Левин покраснел от досады, не на то, что он был разбит, а на то, что он не удержался и стал спорить.
«Нет, мне нельзя спорить с ними, – подумал он, – на них непроницаемая броня, а я голый».
Он видел, что брата и Катавасова убедить нельзя, и еще менее видел возможности самому согласиться с ними. То, что они проповедывали, была та самая гордость ума, которая чуть не погубила его. Он не мог согласиться с тем, что десятки людей, в числе которых и брат его, имели право, на основании того, что им рассказали сотни приходивших в столицы краснобаев-добровольцев, говорить, что они с газетами выражают волю и мысль народа, и такую мысль, которая выражается в мщении и убийстве. Он не мог согласиться с этим, потому что и не видел выражения этих мыслей в народе, в среде которого он жил, и не находил этих мыслей в себе (а он не мог себя ничем другим считать, как одним из людей, составляющих русский народ), а главное потому, что он вместе с народом не знал, не мог знать того, в чем состоит общее благо, но твердо знал, что достижение этого общего блага возможно только при строгом исполнении того закона добра, который открыт каждому человеку, и потому не мог желать войны и проповедывать для каких бы то ни было общих целей. Он говорил вместе с Михайлычем и народом, выразившим свою мысль в предании о призвании варягов: «Княжите и владейте нами. Мы радостно обещаем полную покорность. Весь труд, все унижения, все жертвы мы берем на себя; но не мы судим и решаем». А теперь народ, по словам Сергей Иванычей, отрекался от этого, купленного такой дорогой ценой права.

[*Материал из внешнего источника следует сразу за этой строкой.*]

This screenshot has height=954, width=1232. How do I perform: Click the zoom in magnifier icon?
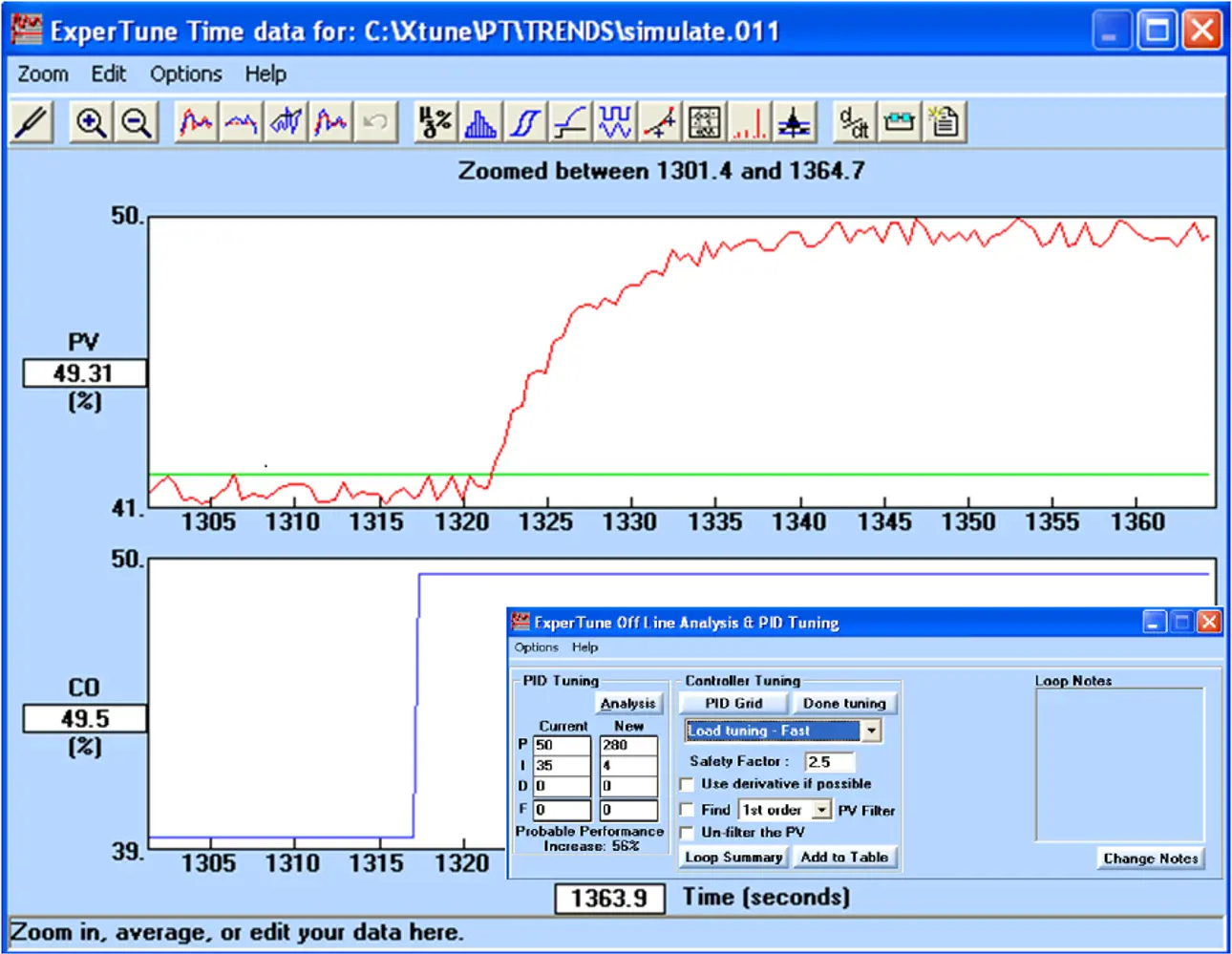tap(91, 123)
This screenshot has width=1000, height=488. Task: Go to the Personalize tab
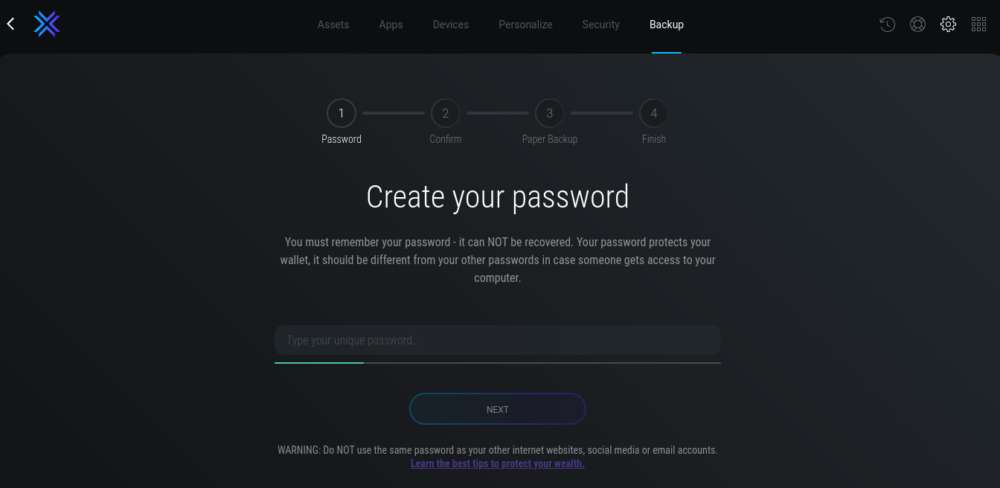point(525,25)
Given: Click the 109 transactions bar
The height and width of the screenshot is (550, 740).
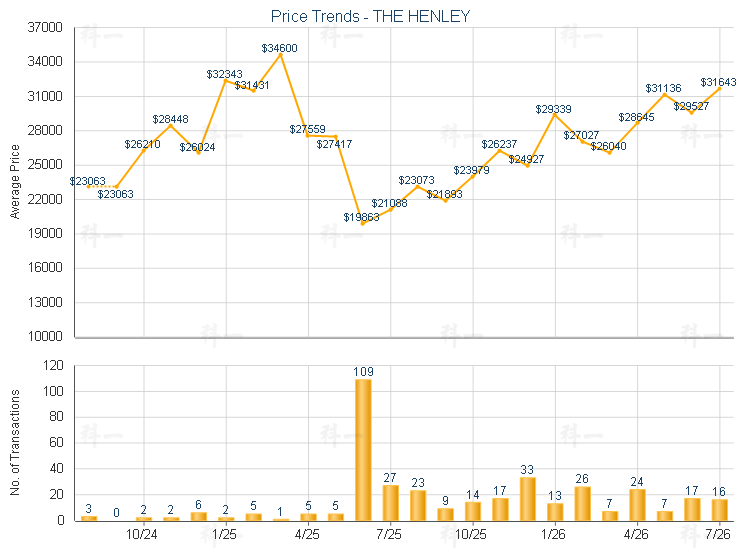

Ему хотелось еще сказать, что если общественное мнение есть непогрешимый судья, то почему революция, коммуна не так же законны, как и движение в пользу славян? Но все это были мысли, которые ничего не могли решить. Одно несомненно можно было видеть – это то, что в настоящую минуту спор раздражал Сергея Ивановича, и потому спорить было дурно; и Левин замолчал и обратил внимание гостей на то, что тучки собрались и что от дождя лучше идти домой.
XVII
Князь и Сергей Иваныч сели в тележку и поехали; остальное общество, ускорив шаг, пешком пошло домой.
Но туча, то белея, то чернея, так быстро надвигалась, что надо было еще прибавить шага, чтобы до дождя поспеть домой. Передовые ее, черные и низкие, как дым с копотью, облака с необыкновенною быстротой бежали по небу. До дома еще было шагов двести, а уже поднялся ветер, и всякую секунду можно было ждать ливня.